Among the cases Roque handled was the infamous 2009 Maguindanao Massacre, which he served as counsel for 14 victims of the atrocity. He also endeavored to protect freedom of speech, becoming the legal counsel for radio broadcaster Alexander Adonis who was imprisoned for libel in 2007 for criticizing an influential politician.

However, the most high-profile case Roque was involved in was the 2014 murder of Filipino transgender Jennifer Laude by U.S. marine Joseph Pemberton. Add these cases to the already mentioned case involving the human rights lawyer representing Filipino fishermen against China in the UN Human Rights Commission and you have a bona fide human rights defender.

Roque with activists calling for justice for Jennifer Laude.

Which is why it came as such a surprise when Roque became a vocal defender of President Duterte against accusations that the latter is a human rights violator. He even insisted that the heavily-criticized war on drugs “makes streets safer”.

The Presidential Spokesperson once ridiculously postulated that “human rights groups may be unwitting tools of drug lords”. That statement was made in the aftermath of a filing of complaint against Duterte at the International Criminal Court (ICC) by human rights advocacy groups.
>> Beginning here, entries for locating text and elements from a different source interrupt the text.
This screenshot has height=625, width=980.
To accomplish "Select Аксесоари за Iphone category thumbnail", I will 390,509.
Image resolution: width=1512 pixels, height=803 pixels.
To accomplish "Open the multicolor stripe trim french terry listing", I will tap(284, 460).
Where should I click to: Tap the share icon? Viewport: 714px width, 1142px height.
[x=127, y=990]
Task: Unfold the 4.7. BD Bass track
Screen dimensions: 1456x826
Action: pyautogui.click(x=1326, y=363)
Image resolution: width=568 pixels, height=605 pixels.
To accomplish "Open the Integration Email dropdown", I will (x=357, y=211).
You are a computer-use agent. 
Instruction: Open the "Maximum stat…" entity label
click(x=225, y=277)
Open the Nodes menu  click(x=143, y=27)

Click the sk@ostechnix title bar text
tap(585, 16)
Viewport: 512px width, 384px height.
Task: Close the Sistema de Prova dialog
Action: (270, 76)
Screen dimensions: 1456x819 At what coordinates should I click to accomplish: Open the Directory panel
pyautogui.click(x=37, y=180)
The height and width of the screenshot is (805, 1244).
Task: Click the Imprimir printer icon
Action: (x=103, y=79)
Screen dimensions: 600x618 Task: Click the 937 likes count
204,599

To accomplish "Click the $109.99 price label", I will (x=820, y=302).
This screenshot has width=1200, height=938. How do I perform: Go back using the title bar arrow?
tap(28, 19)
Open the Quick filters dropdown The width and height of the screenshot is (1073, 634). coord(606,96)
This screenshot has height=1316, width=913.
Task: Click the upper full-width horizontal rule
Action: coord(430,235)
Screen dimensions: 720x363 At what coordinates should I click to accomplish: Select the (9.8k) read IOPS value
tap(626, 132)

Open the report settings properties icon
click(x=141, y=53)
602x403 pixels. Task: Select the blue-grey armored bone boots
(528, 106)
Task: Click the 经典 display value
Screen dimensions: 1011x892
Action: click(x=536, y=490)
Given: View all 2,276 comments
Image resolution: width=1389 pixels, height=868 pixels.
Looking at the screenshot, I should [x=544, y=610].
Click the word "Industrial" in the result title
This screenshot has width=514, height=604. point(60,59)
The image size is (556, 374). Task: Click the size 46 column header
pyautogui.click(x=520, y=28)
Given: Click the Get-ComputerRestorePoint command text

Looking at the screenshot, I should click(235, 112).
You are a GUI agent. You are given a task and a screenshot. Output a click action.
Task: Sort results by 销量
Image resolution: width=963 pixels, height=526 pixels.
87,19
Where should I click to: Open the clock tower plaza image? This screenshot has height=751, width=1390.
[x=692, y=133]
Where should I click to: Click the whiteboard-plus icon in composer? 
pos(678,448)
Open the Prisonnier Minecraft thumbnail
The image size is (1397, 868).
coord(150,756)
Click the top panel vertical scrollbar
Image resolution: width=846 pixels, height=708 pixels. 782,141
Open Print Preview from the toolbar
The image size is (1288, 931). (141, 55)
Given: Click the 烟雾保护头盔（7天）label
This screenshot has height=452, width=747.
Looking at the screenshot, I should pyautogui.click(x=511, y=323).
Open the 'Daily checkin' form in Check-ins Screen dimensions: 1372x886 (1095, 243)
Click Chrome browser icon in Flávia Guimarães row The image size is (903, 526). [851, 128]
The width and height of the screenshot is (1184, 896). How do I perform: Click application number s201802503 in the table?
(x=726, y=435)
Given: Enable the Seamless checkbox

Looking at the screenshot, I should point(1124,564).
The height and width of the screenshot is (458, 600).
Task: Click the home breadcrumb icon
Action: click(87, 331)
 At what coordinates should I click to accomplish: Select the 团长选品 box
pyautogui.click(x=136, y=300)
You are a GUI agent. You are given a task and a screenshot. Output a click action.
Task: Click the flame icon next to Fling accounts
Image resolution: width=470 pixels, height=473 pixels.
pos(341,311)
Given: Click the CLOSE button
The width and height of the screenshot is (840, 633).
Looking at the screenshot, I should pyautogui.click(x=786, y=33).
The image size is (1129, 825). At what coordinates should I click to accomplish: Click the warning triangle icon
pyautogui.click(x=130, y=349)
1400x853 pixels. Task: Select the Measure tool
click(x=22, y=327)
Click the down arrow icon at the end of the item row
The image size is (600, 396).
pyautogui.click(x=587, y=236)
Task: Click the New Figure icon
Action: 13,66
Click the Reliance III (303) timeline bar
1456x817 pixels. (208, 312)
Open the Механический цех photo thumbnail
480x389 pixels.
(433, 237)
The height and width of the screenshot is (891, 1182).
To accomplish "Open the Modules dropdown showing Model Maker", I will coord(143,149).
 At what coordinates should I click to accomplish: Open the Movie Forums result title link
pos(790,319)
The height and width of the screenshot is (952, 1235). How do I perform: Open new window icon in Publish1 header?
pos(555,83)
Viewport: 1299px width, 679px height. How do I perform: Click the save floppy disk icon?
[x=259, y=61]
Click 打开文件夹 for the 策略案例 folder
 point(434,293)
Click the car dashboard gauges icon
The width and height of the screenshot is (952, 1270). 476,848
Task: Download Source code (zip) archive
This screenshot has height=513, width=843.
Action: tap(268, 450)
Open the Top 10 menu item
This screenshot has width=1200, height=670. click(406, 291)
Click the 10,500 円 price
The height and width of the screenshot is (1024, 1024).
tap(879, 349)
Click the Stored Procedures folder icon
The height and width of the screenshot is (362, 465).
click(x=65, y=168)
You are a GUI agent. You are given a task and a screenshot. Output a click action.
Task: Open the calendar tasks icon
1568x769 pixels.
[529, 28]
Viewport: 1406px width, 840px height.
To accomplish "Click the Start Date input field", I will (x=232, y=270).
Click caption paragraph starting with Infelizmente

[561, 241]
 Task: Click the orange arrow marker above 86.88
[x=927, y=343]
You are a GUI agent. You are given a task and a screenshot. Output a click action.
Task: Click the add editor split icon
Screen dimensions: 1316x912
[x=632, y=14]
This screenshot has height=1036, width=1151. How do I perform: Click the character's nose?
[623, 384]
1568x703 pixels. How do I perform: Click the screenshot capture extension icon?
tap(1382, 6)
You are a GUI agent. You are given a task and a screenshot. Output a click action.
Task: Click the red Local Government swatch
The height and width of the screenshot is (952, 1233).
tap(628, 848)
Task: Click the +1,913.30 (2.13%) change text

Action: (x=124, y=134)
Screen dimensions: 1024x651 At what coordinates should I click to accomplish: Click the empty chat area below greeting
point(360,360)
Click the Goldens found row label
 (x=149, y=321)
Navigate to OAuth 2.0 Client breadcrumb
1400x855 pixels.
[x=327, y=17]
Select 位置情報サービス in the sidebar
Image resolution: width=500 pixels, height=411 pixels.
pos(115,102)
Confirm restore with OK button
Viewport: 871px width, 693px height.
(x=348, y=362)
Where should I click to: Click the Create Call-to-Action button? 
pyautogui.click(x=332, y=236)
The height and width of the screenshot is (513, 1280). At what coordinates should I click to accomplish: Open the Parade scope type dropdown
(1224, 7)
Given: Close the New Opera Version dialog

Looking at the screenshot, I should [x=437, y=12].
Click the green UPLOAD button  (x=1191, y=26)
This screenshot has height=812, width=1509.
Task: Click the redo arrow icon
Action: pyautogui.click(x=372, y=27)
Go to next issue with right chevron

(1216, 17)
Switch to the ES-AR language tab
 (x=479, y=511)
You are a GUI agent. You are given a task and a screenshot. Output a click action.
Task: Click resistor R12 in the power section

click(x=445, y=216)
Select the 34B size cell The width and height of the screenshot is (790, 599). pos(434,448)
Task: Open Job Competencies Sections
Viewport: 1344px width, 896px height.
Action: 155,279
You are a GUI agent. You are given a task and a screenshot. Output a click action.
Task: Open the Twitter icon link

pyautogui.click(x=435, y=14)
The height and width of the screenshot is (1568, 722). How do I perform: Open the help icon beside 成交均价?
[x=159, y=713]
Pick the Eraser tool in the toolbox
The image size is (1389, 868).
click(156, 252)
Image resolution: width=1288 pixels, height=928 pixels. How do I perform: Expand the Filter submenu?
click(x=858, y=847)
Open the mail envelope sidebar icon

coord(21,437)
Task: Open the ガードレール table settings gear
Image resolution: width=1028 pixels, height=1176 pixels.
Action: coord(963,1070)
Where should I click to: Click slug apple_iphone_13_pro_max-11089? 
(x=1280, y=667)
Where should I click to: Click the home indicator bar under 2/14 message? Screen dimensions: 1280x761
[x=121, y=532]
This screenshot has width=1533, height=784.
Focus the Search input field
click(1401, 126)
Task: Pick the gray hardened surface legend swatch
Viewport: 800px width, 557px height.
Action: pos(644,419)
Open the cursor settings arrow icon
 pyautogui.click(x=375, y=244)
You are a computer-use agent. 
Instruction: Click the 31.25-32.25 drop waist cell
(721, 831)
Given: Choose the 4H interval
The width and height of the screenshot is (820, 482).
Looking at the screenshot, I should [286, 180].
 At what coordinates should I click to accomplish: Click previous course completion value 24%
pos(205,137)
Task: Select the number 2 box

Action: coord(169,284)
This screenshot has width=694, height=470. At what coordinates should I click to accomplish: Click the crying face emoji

It was the prospect of being investigated by the global war crimes court which prompted the President to withdraw the Philippines from the ICC. Funnily enough, Roque – as an expert in international law – was an integral part of the country’s ratification of the Rome Statue, which he lobbied the Senate to accept for several years.

Despite that, he defended the government’s move to withdraw from the ICC. Roque’s declaration of support was criticized by the media, who had exposed his previous blog posts expressing jubilation at the ratification of the Rome Statue and the Philippines’ entry into the international court.

When asked how he can reconcile those two contrasting positions, Roque explained that when he became spokesperson he “has lost [his] personal opinions” and insisted his job was only to “speak the thoughts of the President”.

Image result for international criminal court
The headquarters of the International Criminal Court in The Hague, Netherlands.

That statement is perhaps the most telling that Roque has made given how vividly it explains his recent change of heart. It is an admission that he has thrown his personal opinions, his principles, out the window to be accommodated into the lucrative government position.

Given how visible he will become as Duterte’s official mouthpiece, the role will also serve Roque’s political ambitions well. He is, after all, rumoured to be an administration candidate for the 2019 Senatorial elections.

For all the effort he put in as human rights defender and a valiant international law expert, the allure of a plum government job and a promising chance to snatch a seat at the country’s Upper House of Congress was simply too much for Harry Roque to maintain his principles.

Time will only tell if selling his soul to the devil was indeed a worthwhile barter.